Of course, since I believe in the rule of law, specifically our Constitution, we have to address the fact that our federal system doesn’t permit the national government to do certain things. That’s a topic for another time, but I’d like to say briefly that the answer is to change the Constitution, not ignore it.

4. “God blessed them and said to them, ‘Be fruitful and increase in number; fill the earth and subdue it. Rule over the fish of the sea and the birds of the air and over every living creature that moves on the ground’” (Gen 1:28). Or in the vernacular:

God gave us the earth to use.

We’re supposed to use it wisely, but it is ours to use. We’re allowed to cut down trees, eat animals, and dig up coal. Just don’t go crazy.

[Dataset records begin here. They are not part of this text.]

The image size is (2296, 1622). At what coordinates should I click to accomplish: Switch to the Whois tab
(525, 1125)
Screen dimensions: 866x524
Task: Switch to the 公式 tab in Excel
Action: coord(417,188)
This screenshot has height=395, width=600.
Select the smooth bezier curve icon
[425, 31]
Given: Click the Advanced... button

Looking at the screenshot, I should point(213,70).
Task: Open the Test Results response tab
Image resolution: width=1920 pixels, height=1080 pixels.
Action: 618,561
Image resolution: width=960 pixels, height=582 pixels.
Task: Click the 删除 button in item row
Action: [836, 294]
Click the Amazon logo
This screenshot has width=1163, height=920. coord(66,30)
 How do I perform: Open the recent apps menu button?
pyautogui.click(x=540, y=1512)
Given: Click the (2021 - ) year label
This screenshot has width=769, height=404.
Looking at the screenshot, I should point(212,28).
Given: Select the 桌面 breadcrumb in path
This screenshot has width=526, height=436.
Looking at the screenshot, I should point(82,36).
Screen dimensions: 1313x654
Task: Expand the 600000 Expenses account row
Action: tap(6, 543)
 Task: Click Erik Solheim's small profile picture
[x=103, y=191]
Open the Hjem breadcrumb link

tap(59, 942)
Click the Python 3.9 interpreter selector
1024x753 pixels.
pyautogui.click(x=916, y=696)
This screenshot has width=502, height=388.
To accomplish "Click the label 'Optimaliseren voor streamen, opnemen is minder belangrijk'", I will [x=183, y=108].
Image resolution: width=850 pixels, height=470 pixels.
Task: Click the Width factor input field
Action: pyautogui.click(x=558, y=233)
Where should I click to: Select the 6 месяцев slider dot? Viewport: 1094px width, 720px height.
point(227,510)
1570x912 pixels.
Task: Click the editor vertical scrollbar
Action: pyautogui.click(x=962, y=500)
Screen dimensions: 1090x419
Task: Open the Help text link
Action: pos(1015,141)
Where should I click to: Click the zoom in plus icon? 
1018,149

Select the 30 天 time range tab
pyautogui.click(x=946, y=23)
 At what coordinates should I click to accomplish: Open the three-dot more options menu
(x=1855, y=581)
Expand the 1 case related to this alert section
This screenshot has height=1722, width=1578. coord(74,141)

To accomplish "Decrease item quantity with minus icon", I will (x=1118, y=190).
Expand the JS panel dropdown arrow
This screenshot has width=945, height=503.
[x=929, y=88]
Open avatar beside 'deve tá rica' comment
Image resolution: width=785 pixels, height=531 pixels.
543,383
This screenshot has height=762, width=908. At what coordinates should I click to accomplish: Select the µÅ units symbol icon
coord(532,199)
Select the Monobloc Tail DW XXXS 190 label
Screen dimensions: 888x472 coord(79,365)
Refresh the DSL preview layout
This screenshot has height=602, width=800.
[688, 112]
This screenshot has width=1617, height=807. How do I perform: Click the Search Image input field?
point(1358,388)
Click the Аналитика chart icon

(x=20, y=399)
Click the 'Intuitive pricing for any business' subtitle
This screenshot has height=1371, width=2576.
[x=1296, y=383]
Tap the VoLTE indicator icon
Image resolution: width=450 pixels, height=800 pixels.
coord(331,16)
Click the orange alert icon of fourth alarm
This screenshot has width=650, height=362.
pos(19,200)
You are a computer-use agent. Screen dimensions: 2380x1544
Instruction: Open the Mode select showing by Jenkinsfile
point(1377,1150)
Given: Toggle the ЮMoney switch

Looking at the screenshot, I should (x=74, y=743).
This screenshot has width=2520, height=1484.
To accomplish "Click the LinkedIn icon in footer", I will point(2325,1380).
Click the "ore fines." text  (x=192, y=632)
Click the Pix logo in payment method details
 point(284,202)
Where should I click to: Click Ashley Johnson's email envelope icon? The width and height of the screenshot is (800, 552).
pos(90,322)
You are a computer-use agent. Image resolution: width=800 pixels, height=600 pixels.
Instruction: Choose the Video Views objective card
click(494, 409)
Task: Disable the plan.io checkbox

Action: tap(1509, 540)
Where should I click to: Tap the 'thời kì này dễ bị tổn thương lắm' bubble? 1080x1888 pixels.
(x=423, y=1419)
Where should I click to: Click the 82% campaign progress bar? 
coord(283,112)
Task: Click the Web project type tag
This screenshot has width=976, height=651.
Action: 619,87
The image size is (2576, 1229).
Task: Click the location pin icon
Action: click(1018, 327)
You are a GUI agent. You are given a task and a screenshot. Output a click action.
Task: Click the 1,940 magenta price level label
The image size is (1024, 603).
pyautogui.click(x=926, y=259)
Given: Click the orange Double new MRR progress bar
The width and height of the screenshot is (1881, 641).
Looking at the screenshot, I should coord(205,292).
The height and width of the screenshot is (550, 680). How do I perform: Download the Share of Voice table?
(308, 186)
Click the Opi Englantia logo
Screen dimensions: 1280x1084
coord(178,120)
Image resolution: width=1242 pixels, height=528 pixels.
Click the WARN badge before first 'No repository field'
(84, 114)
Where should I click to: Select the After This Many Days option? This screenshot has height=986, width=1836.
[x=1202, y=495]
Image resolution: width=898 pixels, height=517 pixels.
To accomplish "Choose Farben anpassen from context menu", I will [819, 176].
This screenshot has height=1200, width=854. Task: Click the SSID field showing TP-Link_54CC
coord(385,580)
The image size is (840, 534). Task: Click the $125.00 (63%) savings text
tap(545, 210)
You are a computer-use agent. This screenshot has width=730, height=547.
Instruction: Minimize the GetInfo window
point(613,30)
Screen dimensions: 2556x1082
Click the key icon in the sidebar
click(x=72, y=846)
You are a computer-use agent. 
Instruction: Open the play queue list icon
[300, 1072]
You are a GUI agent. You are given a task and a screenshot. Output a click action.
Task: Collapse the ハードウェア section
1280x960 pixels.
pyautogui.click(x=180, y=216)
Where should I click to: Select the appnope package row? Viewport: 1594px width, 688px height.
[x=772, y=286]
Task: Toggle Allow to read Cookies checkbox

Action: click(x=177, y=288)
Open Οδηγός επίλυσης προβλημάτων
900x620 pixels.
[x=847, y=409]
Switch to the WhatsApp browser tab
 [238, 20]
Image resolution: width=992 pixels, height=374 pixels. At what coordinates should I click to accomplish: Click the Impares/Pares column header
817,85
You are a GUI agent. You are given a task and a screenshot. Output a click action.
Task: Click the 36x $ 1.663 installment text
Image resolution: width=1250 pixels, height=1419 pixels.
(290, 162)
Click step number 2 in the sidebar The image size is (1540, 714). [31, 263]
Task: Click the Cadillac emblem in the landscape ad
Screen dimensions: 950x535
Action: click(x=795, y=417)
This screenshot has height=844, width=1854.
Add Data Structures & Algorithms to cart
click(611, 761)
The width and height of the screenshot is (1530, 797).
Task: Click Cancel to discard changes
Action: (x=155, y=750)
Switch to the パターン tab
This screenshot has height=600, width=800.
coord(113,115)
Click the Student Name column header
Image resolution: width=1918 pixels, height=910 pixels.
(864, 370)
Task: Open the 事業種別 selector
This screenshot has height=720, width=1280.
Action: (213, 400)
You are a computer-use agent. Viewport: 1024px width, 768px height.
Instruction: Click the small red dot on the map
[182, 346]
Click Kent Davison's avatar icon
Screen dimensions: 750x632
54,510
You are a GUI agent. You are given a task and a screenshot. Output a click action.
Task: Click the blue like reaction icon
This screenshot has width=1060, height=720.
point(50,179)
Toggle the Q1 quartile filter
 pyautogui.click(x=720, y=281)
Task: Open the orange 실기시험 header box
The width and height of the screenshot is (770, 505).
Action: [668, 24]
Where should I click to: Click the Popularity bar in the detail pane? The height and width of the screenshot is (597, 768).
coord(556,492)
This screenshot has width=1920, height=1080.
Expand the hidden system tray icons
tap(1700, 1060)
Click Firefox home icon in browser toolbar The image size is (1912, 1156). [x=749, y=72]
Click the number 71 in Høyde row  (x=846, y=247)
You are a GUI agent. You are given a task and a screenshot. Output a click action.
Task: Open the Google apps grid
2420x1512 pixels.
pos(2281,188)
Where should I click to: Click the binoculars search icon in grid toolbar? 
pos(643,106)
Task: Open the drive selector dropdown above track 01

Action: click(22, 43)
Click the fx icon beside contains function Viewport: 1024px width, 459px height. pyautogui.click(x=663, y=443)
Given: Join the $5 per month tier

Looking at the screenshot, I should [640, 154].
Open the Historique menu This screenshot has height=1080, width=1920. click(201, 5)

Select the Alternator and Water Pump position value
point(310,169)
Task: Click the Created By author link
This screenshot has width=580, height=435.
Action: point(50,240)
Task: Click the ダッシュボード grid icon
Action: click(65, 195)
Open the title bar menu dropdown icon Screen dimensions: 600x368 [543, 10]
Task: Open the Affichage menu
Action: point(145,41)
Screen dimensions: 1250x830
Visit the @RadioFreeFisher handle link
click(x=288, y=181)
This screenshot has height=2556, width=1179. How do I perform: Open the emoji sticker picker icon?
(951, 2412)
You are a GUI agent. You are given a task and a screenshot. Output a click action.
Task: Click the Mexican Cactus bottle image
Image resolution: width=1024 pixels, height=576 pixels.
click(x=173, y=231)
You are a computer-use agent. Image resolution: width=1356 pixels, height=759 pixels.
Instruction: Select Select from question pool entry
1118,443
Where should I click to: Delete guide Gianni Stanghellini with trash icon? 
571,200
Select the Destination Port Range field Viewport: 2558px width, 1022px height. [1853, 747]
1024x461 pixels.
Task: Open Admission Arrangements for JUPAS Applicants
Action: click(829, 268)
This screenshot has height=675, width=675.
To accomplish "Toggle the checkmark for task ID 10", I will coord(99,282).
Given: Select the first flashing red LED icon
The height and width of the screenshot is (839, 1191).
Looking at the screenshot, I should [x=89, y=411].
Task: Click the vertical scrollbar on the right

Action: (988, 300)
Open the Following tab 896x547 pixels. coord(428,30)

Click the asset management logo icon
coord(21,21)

5. “God created man in his own image” (Gen 1:27). The Bible makes this statement about no other creature. Humans are special. We are also told, “you are worth more than many sparrows” (Matt 10:31). Given all that we’ve said so far, I think it’s safe to say, borrowing from the Master, the earth was made for man, not man for the earth. So let’s keep this in mind:

Humans are more important than the environment.

We need to protect the environment, but not at the expense of people. Humans are more important than owls, field mice, and wetlands. This doesn’t give us license to clear cut whole continents, but it does mean that we should be sure we take care of individual humans (not just the whole) while we take care of the environment.

6. “Love your neighbor as yourself” (Matt 22:39). Yep, that again. That bit about giving people clean water if you want clean water has a nasty twist:

Don’t ask anyone to do anything you’re not willing to do.

Here I’m think about people who want clean energy – in other people’s back yards – and people who use personal jets to tell you to raise your thermostat. Hypocrisy is a sin, folks.

7. Speak the truth in love (Eph 4:15). Strong feelings tend to rise up when discussing this topic, but the truth is that the evidence isn’t always cut and dried, and even when it is, the appropriate action is not necessarily as obvious as some think. And, let’s say it again, no one wants to have dirty air, poisoned water, or a treeless planet. It’s just a matter of what to do about it. So here’s the final principal to guide us through these issues:

Debate, but pretend you’re sitting between your mama and Jesus.

If you wouldn’t say something if you were sitting between them, or if you wouldn’t say it the same way, rethink your words. Remember, speak the truth in love.